More needs to be done to reduce the list of so-called “long waiters” who are waiting for cancer care, MPs have heard.
In England, if a GP suspects a patient has cancer they are urgently referred to see a hospital specialist.
The NHS aims to make sure that patients start a first treatment for cancer within one month.
But about 16,000 people have been waiting for more than 62 days for a diagnosis or treatment, the Health and Social Care Committee of MPs heard.
The NHS estimates that about 12% of these, almost 2,000 people, will have cancer.
Meanwhile, officials have estimated that 36,000 fewer people than expected have sought care during the pandemic, either because they do not want to burden the NHS or because they are cautious about being in a health facility.

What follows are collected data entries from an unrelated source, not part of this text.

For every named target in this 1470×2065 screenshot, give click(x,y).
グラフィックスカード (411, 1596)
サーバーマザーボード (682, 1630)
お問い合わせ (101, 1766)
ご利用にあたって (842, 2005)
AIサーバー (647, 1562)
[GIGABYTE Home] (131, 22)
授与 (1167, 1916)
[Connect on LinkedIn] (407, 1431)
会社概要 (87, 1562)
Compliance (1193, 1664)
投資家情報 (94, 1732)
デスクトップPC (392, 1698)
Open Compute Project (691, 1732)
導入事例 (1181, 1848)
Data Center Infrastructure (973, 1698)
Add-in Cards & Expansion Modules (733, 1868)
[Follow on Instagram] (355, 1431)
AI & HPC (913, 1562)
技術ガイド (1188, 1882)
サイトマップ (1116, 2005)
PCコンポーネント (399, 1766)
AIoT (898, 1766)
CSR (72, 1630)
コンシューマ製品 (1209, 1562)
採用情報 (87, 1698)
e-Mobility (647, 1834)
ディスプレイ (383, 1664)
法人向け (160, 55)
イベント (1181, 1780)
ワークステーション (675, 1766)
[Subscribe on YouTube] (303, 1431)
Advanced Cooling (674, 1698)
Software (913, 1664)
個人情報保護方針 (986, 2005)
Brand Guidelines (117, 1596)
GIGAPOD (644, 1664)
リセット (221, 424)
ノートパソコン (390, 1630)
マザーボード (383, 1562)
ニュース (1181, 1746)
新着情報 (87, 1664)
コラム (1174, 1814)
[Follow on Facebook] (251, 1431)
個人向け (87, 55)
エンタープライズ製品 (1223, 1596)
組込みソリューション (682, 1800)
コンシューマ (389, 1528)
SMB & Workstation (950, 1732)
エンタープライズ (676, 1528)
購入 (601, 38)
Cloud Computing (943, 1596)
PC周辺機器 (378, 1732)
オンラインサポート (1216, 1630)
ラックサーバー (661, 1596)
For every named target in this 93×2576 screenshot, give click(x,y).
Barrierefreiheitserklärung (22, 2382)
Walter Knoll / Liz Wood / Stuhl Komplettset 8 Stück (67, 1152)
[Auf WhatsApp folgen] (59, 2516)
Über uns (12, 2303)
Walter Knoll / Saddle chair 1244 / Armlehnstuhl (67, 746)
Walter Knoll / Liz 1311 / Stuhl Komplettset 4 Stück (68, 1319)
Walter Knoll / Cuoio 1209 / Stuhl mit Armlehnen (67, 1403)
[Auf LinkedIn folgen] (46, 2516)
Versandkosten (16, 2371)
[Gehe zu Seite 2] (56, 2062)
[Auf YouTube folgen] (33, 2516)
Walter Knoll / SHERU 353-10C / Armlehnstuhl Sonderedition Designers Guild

It comes as the NHS announced a £20 million push to speed up cancer diagnosis – including enabling GPs to send pictures of suspect moles to dermatologists for speedier assessment, a scheme to enable speedier prostate cancer diagnosis, and “lumps and bumps” clinics.
Dame Cally Palmer, national cancer director for the NHS in England, said that the NHS had maintained cancer treatment at 91% of pre-pandemic levels.
But she said that this “masks some variation in different tumour types” – for instance many fewer patients have sought care for lung cancer due to similarities with Covid-19 symptoms.
On the cancer “deficit”, she added that there had been an increase in “long-waiters” – those who have waited over 62 days after they have been referred for a diagnosis, and possibly for treatment, if the diagnosis is confirmed.
“That level is currently at 16,000 and the intention is to return that to pre-pandemic levels by March 2022,” she said.
“It has been coming down so it was considerably higher than that during the peak of the pandemic, but it has been steadily reducing.
“But clearly we need to do more to make sure that is properly addressed.
“The other important thing to say about the backlog of long waiters, is that 12% of those people will have cancer, so we know where we need to direct our efforts, which is the faster diagnosis of, or exclusion of, cancer.”
Meanwhile Dame Cally said that the health service was “concerned” about the number of people with symptoms of cancer who have not come forward for treatment.
“If we look at the number of first cancer treatments in 2019, compared with a number of first cancer treatments in 2020, we have a gap of 36,000 (in England),” she said.
“So that is obviously an issue of concern and that is to do with people not wanting to come to bother the NHS, or being concerned to come forward.”
Meanwhile Professor Peter Johnson, national clinical director for cancer for the NHS in England, said that he was “cautiously optimistic” that the NHS could achieve the aim of diagnosing three quarters of cancers at an early stage – a stage where potentially curative treatment might be possible – by 2028.
He said: “Now that’s a very stretching objective, our current figure is just under 55% of people (diagnosed) at an early stage.
“But if we can achieve that then we will be up there with the best of our European comparators.”
Asked if the goal was achievable, he replied: “Clearly there was no anticipation of the huge disruption that coronavirus would cause to the health services as a whole when we set that ambition – I am cautiously optimistic.
“I think not only the things that we have in place such as rapid diagnostic centres and our lung health checks and screening programme for lung cancer, but also some of the innovations and some of the new things that we’ve got in the pipeline – which, admittedly, we don’t know yet whether they’ll deliver for us – but things like the blood test to pick up cancers at a very early stage by looking at minute amounts of circulating DNA.
“If they do what we hope they will do, then they will really give us a very rapid leg-up and something which I think will accelerate progress very markedly in the next few years.”
It comes as the NHS announced plans for the expansion of “teledermatology” which means that GPs with concerns about suspect moles can send photographs to hospital doctors to enable a faster diagnosis of skin cancer.
The funds will also be used to enable nurses to refer patients with suspected prostate cancer for an MRI scan, rather than patients needing to wait for an appointment with a consultant.
And so-called “lumps and bumps” clinics will offer examinations and same-day ultrasounds, and a cancer symptom hotline, which will see nurses give patients advice about concerning cancer symptoms and make referrals over the phone.